Épuisement, aussi, quand la performance attendue n’est pas au rendez-vous. Le postulat de la société étant qu’il suffit de le vouloir pour le pouvoir, si vous ne pouvez pas, c’est que vous ne l’avez pas assez voulu. Autrement dit, vous êtes le seul responsable de votre échec. Cette culpabilisation est un chemin direct vers la dépression.

Selon Byung-Chul Han, la “ruse” de cette pression à la performance est qu’elle est endogène: “dans cette société de contrainte, chacun porte son camp de travail en lui. On y est à la fois prisonnier et gardien, victime et bourreau. On s’exploite ainsi soi-même”.   

Quelle parade reste-t-il à tous ceux qui cherchent à survivre dans la compétition vers la performance ? “Le dopage”, c’est-à-dire la quête de performance pharmacologique quand la performance humaine est en panne. Quant aux autres, ceux qui ont déjà renoncé, la pharmacopée vers les “paradis artificiels” est aussi une solution : la consommation historique d’opioïdes aux Etats-Unis ou de cannabis en France, testé par une personne sur deux, est une façon de fuir une injonction à la performance que l’on ne supporte plus.   

Byung-Chul Han plaide pour une réhabilitation de l’ennui, qui est le repos de l’esprit comme le sommeil est celui du corps, et de la contemplation pour que la fatigue redevienne réparatrice, et non, comme aujourd’hui, “séparatrice”, vécue en “solitaire, qui produit un effet individualisant et isolant.”        

Pascal Bruckner s’attache pour sa sa part à un sujet moins large. Dans “je souffre donc je suis”, il documente à la fois l’hypersensibilité nouvelle de nos sociétés et la lutte féroce pour occuper “la place la plus désirable, celle de la victime” car “la grande supériorité du bonheur sur le malheur, c’est qu’il procure un destin”. Pour lui, nous sommes comme la princesse au petit pois des contes d’Andersen, cette jeune femme qui passe une nuit blanche en raison d’un minuscule grain placé sous son matelas. Nous sommes intolérants à la moindre contrariété. Et, à en croire l’auteur, cela est paradoxal : “notre émotivité s’est accrue à la mesure que la médecine a adouci nos conditions d’existence”. Ainsi, les injustices et les souffrances se sont objectivement réduites et pourtant nous n’avons jamais été aussi vindicatifs ! 

Pour Bruckner, chaque individu a la tentation de se peindre en victime pour être vu en héros. Il en résulte une multiplication des indignations qui nous mettent en scène. Ces causes victimaires s’affrontent pour obtenir la palme du martyr, et ce faisant, s’efforcent à délégitimer leurs concurrentes. Cette archipélisation des causes transforme le débat public en lutte permanente. René Girard avait tort : même les victimes ne nous réunissent plus. Une analyse corrosive, qui peut bousculer certains lecteurs, mais qui a le mérite d’interroger notre capacité à vivre en société.

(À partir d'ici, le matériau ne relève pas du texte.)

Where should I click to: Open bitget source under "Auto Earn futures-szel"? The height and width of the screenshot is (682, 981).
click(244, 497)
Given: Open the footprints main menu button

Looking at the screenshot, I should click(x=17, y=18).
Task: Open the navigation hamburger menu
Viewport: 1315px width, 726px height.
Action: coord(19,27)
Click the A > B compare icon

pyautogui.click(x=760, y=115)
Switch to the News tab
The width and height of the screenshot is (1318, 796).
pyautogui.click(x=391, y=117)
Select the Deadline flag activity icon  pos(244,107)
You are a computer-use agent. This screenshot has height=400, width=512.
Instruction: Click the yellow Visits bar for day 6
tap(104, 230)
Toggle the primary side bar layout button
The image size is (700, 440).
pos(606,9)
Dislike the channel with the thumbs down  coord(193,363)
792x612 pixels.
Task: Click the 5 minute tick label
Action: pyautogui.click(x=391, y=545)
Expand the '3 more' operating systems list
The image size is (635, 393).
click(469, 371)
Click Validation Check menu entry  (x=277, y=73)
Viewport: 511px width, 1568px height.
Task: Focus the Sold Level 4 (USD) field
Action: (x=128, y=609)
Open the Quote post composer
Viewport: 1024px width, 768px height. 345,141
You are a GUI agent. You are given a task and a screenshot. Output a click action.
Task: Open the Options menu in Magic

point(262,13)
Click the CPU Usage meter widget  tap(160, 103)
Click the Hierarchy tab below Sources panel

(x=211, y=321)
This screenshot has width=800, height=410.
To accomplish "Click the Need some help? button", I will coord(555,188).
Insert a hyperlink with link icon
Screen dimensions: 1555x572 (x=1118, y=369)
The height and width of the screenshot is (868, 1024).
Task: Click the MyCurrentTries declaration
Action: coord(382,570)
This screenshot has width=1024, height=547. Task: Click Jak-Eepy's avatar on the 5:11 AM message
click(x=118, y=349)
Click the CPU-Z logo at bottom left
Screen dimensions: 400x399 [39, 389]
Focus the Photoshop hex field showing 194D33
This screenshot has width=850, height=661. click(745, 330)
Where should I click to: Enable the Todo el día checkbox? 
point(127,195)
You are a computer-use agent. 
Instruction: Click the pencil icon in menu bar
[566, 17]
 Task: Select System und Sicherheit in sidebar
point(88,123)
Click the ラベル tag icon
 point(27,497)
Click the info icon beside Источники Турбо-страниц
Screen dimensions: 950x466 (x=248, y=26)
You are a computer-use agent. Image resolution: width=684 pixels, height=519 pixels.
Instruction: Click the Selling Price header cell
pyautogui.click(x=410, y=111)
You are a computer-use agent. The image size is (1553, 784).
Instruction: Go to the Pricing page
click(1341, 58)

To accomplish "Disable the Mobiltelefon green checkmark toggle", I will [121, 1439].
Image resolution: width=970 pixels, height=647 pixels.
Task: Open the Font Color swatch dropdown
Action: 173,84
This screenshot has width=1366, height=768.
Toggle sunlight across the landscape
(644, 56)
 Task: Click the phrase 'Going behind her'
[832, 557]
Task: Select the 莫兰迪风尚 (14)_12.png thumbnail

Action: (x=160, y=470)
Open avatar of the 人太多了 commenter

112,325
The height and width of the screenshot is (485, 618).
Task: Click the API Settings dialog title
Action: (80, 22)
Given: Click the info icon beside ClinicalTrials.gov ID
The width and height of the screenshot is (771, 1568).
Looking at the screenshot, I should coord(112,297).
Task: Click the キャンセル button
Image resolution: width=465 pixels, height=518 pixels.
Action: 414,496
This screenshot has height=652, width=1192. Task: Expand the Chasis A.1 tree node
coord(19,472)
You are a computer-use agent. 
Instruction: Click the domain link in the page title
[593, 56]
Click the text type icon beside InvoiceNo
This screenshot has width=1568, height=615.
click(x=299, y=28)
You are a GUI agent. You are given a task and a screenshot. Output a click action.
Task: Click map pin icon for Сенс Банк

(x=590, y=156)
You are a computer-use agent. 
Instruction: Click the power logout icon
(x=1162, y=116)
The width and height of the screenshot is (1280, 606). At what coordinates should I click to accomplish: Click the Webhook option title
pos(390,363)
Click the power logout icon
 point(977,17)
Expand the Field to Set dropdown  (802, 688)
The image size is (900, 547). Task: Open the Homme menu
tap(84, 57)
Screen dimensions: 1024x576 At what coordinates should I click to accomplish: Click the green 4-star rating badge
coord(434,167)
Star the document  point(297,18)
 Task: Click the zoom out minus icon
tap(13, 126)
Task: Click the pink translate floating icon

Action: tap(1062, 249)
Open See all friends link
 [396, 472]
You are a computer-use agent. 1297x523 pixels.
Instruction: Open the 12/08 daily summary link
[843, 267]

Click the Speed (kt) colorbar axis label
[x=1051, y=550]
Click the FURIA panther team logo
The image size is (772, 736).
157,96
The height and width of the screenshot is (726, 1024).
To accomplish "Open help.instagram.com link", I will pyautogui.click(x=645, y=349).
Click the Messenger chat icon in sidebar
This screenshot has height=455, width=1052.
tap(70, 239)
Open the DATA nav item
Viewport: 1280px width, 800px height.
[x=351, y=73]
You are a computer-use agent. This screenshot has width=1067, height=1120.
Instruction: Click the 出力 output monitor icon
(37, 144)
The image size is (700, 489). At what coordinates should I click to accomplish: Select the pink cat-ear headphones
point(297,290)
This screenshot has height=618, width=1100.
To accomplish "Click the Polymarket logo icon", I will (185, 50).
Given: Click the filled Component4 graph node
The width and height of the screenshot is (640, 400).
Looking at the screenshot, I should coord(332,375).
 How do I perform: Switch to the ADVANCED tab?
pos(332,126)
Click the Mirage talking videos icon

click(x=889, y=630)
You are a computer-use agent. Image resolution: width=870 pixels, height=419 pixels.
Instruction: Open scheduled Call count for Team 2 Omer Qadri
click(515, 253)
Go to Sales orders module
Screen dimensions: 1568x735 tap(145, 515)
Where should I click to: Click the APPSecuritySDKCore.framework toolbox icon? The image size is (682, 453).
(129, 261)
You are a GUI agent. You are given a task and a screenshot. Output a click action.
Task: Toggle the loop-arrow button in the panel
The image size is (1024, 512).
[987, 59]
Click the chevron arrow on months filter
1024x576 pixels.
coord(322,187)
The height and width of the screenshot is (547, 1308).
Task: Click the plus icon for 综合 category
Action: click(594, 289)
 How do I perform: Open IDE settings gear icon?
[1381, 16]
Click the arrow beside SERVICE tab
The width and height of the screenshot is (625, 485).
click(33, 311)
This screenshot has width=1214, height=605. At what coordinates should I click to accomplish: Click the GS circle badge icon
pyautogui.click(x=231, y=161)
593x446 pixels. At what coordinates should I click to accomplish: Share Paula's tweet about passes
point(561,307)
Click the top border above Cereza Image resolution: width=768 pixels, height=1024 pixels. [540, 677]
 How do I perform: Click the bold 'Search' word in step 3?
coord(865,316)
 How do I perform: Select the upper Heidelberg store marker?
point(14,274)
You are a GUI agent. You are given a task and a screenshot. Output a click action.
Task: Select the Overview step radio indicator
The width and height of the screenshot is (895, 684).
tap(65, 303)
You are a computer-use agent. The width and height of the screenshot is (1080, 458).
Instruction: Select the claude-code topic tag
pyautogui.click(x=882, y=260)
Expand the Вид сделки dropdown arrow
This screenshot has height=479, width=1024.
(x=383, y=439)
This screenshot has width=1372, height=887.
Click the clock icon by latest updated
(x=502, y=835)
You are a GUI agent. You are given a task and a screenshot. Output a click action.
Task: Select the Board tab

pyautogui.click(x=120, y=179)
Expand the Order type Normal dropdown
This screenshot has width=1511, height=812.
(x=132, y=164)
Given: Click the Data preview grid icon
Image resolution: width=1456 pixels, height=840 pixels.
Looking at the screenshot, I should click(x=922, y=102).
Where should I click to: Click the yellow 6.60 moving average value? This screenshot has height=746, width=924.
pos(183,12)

Ces deux lectures viennent nourrir les analyses de No Com sur la société paranoïaque. Comment se faire entendre quand la société mobilise son attention jusqu’à l’épuisement dans une vaine course à la performance? Comment projeter vers un avenir désirable commun quand nos sociétés sont devenues des champs de bataille permanents où s’affrontent une multitude de discours victimaires polarisants ? 

Sans doute en reprenant le chemin du récit : ce “il était une fois”, qui vient suspendre le cours du temps assujetti à la performance. Ce “il était une fois” qui mobilise des imaginaires dépassionnés. Ce “il était une fois” qui retisse les fils du commun. 

Pierre de Feydeau 

La société de la fatigue, de Byung-Chul Han, PUF, 78 p. 
Je souffre donc je suis: Portrait de la victime en héros, de Pascal Bruckner, Grasset, 320 p.